L’envoyé de dieu disait encore : « il y a dans ma communauté un homme qui, au jour de la résurrection, présentera pour mes fidèles dont le nombre égalera celui des poils des moutons de Rebi’a et de Modhar » (les moutons dont les masses est les plus épaisses et les plus nombreuses que celles des moutons des autres tribus arabes).

- Mais quel est donc cet homme ? (lui demandèrent les compagnons.)
- C’est un serviteur du seigneur très haut
- Et quel est son nom ?
- Veïs Qarni
- Est il venu ou n’est il pas venu vous voir ? (demandèrent ils encore.)
- Il ne nous voit pas encore des yeux du corps. Il y a deux motifs qui l’empêchent de venir en personne pour me rendre visite : l’un c’est qu’il ne peut se résoudre à quitter un seul instant le service du seigneur très haut. Le second, c’est que, fidèle observateur de la loi, il ne veut pas pour venir laisser seule sa mère aveugle et privée de l’usage des mais et des pieds. Pendant il garde les chameaux de la tribu, et tout ce qu’il gagne à faire l’office de chamelier, il le consacre aux dépenses de sa mère et de lui-même.
- Et nous autres, pourrons nous le voir ? (demandèrent les compagnons.)
- Omar et Ali le verront très certainement ; et voici quel est son signalement : c’est un homme velu ; sur la paume de sa main gauche il y a un signe blanc de la dimension d’une pièce d’argent; lorsque vous le verrez, je vous charge de lui parvenir le salut de ma part et de lui dire d’intercéder pour mon peuple.

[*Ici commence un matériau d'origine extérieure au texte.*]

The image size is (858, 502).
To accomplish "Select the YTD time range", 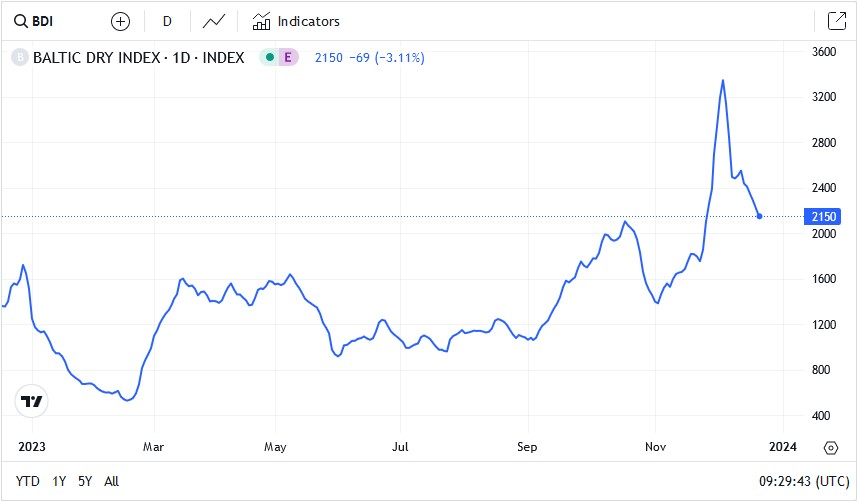I will pos(28,481).
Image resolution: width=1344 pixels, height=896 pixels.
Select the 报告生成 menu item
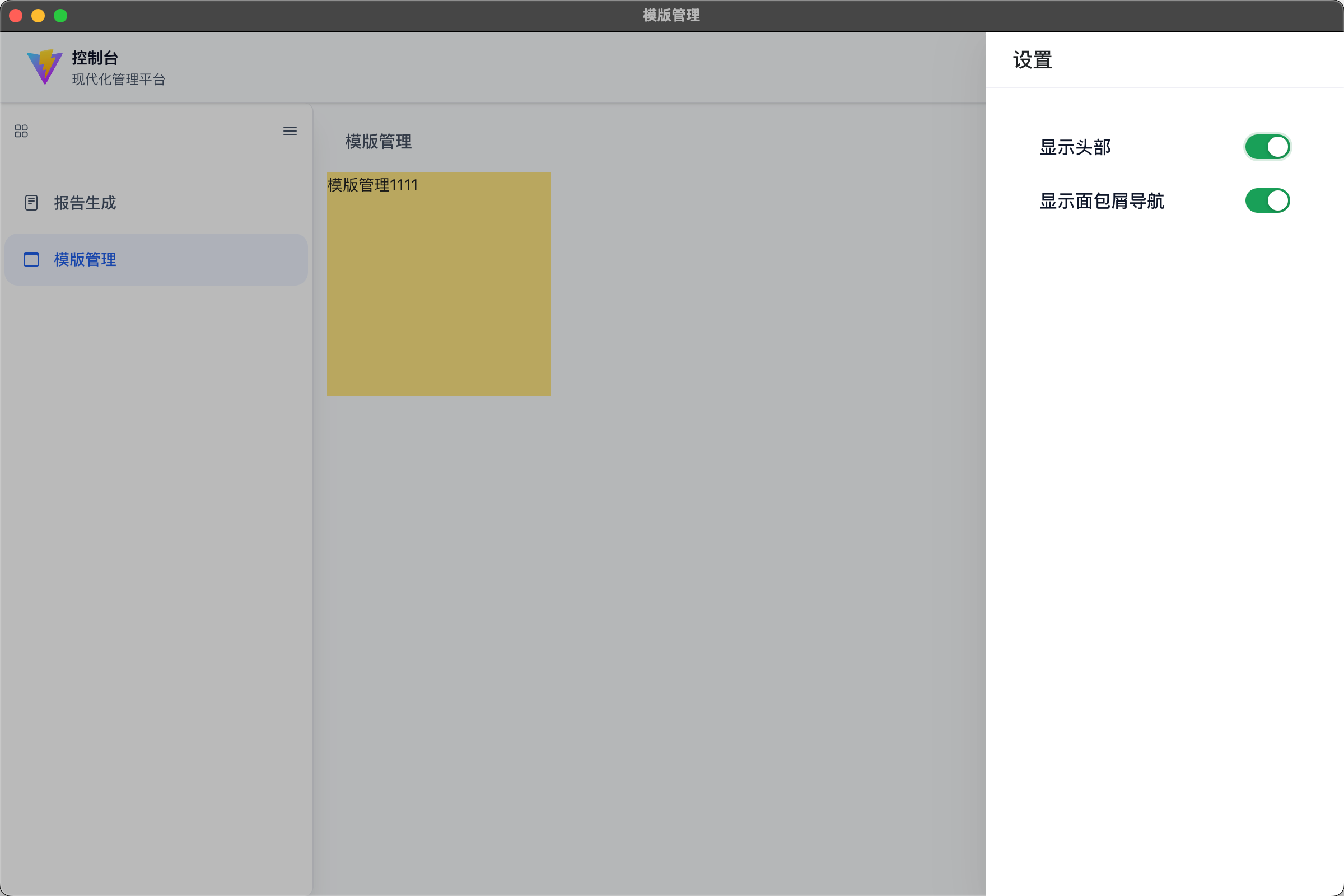[85, 203]
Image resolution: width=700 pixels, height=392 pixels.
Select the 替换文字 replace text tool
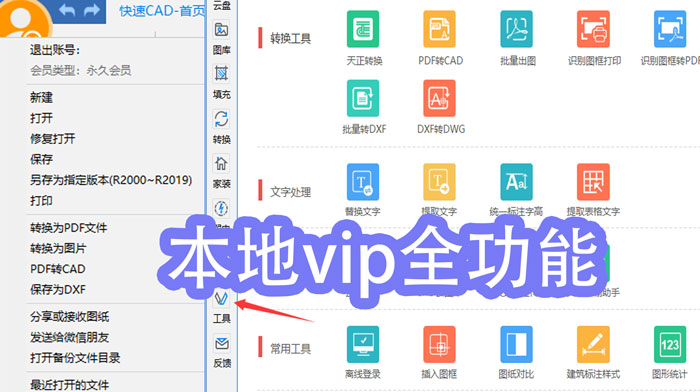362,182
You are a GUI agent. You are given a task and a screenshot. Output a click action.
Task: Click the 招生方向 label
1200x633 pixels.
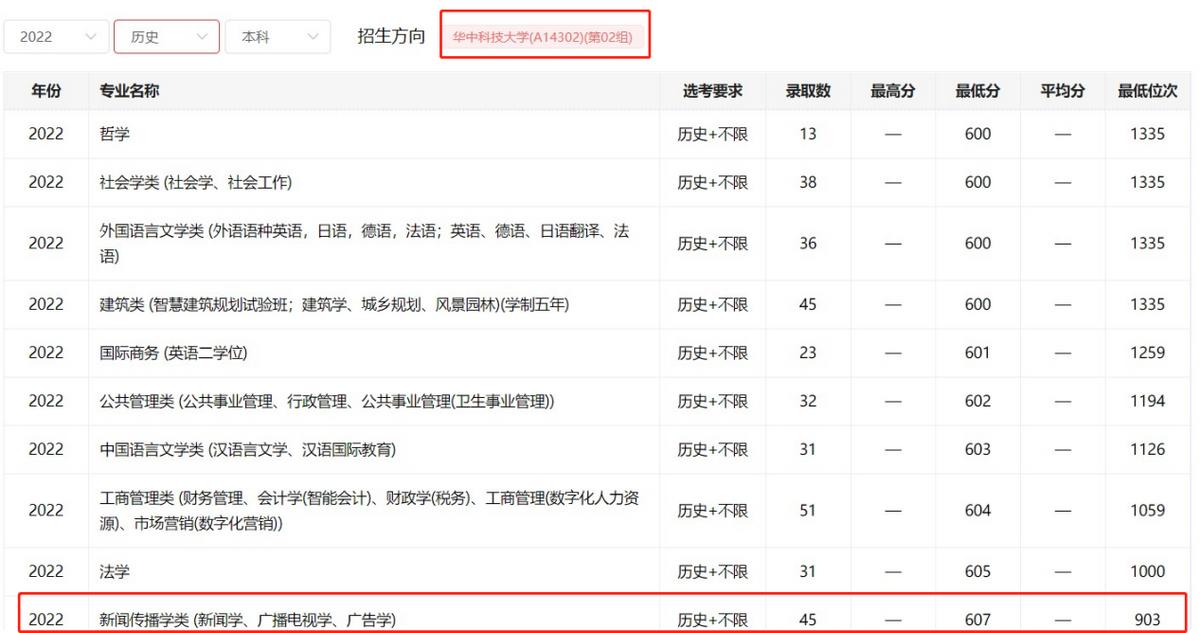click(390, 34)
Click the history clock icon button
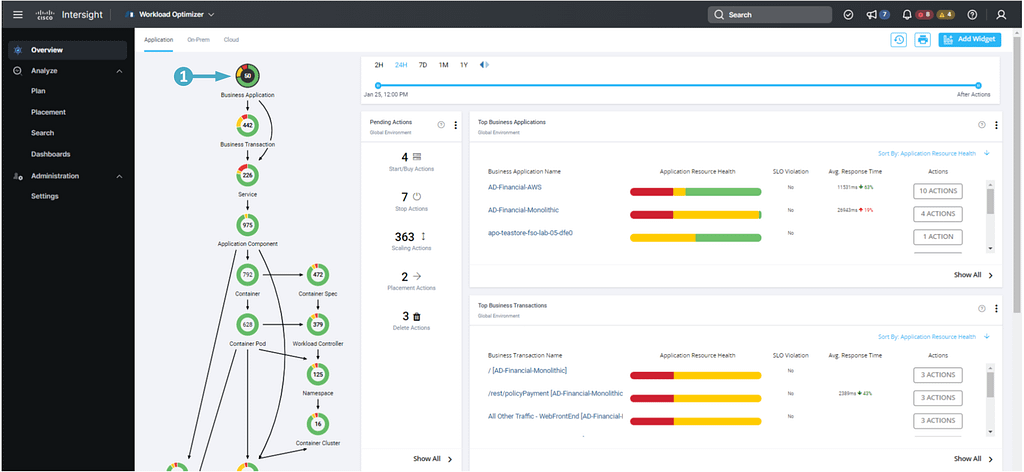Viewport: 1024px width, 472px height. click(x=899, y=39)
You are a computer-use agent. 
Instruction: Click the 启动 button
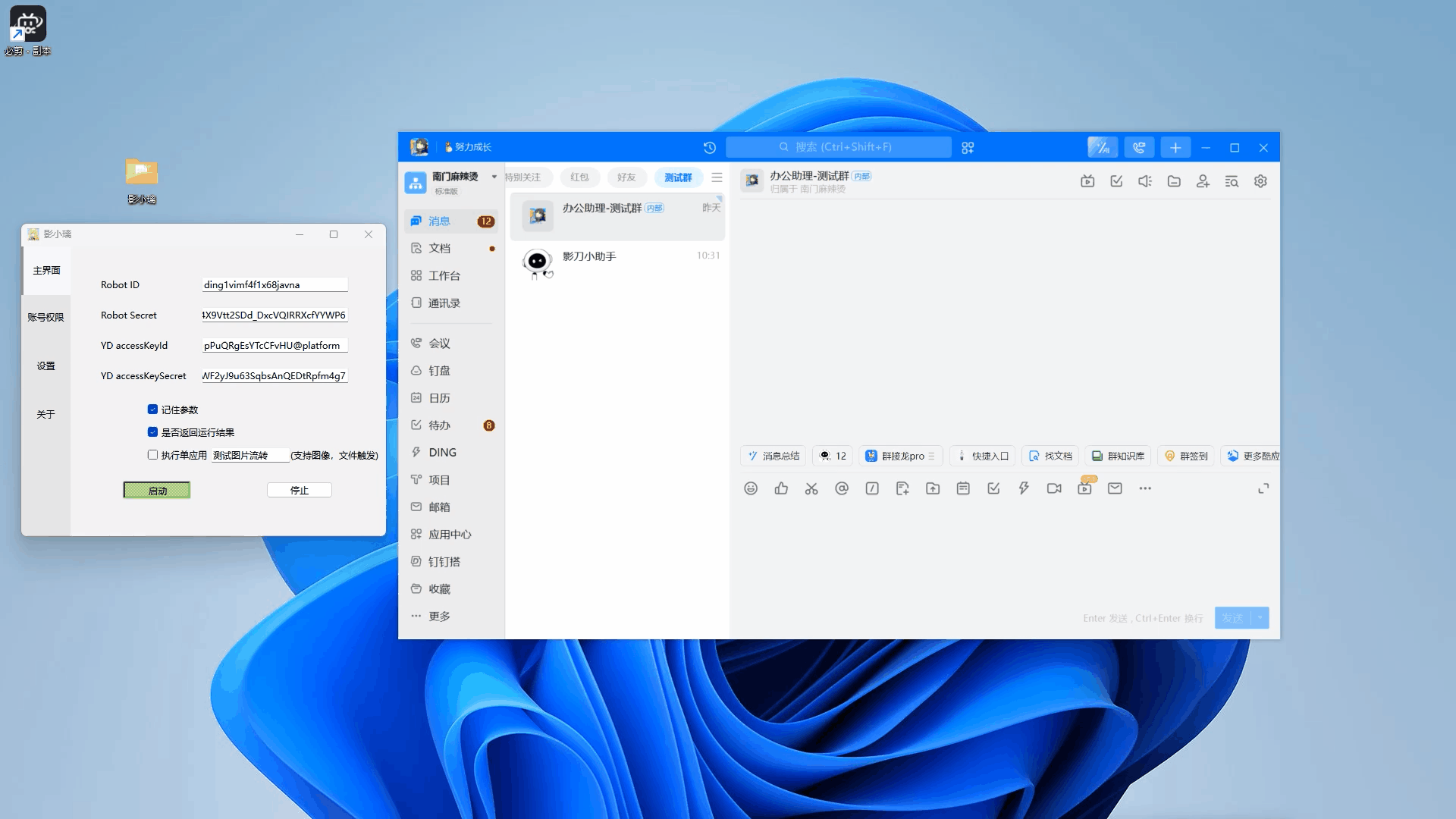[157, 491]
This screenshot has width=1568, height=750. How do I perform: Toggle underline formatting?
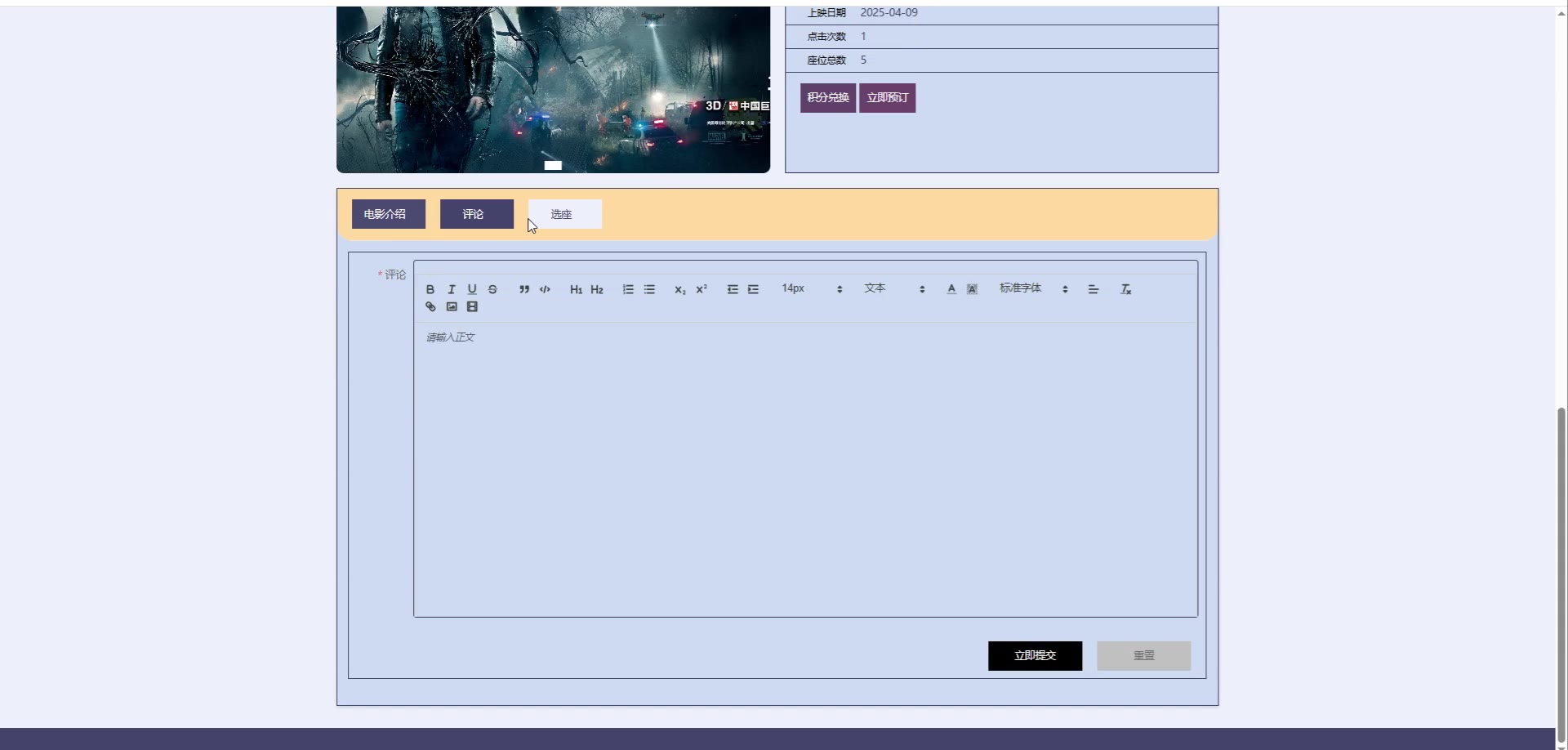[472, 289]
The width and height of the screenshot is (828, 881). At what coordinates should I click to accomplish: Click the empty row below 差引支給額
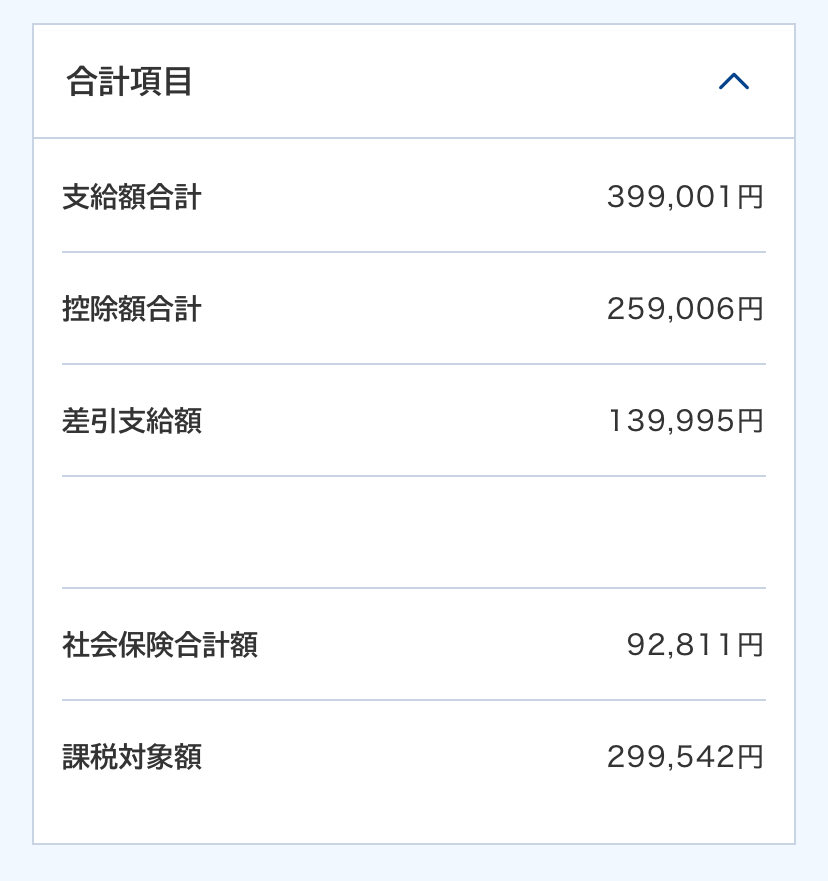[414, 532]
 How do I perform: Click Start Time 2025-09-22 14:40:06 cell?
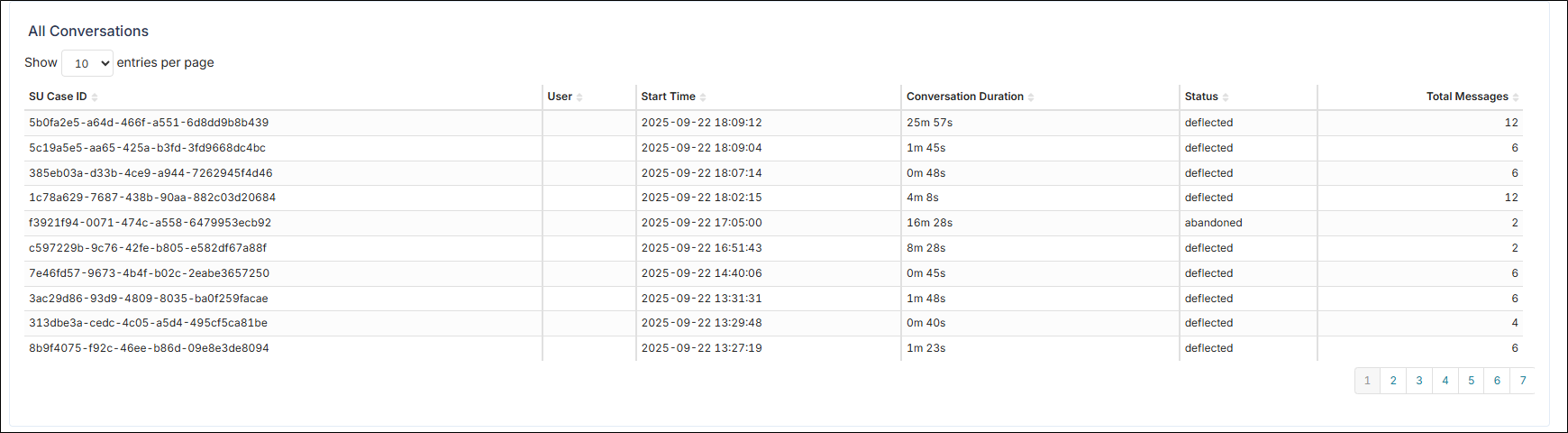coord(701,273)
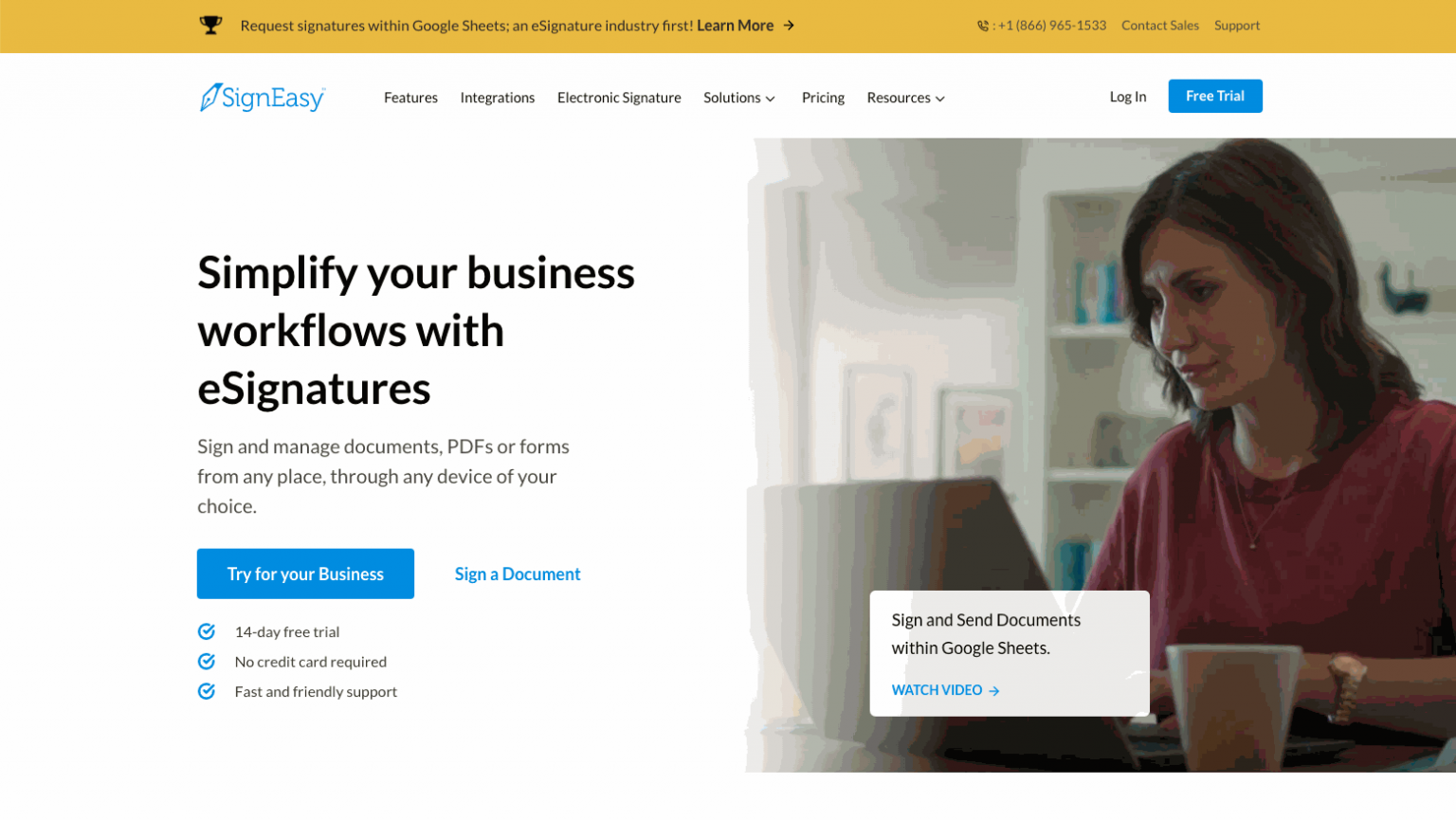
Task: Click the checkmark beside Fast and friendly support
Action: [207, 691]
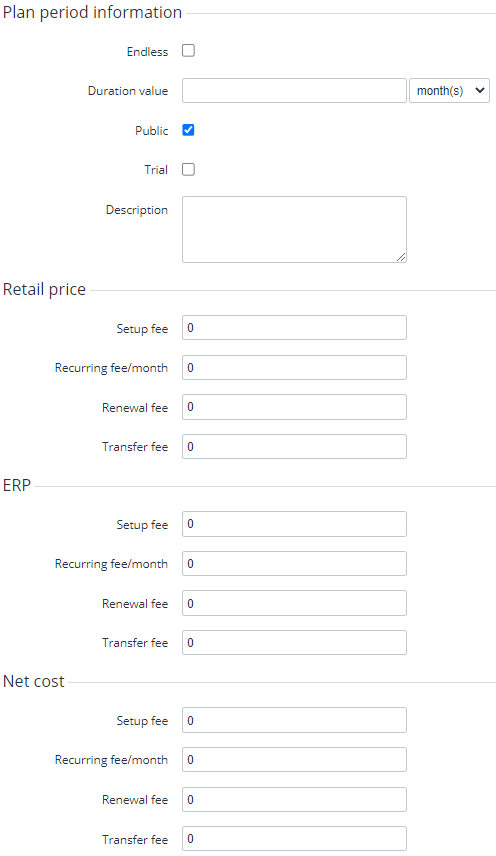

Lorsque Omar, que dieu l’agrée, rencontra Veïs, il vit que son degré de sainteté était plus beau que sa propre existence et que la dignité propre suprême de Khalife. Plus tard alors, lorsqu’il retourna chez lui, Omar voulu déposer le khalifat mais tous les compagnons s’écrièrent « Omar, cette dignité de khalife t’est venu d’Abou Bakr ; ne la dépose pas ; ne laisse pas perdre les affaires de tant de musulmans. La récompense de la justice pour un jour sera aussi grande que celle d’un millier d’années d’actes de piété. »

On raconte que Veïs ne se couchait jamais la nuit. Tantôt, jusqu’aux premiers rayons de l’aurore, il récitait le tasbih (l’invocation) les bras croisés sur la poitrine, droit sur ses pieds ; tantôt, il récitait le tasbih la tête inclinée, se tenant les genoux, le corps courbé en deux ; tantôt, il récitait le tasbih en appuyant sa tête sur le tapis à prière et il adorait ainsi à la manière des anges.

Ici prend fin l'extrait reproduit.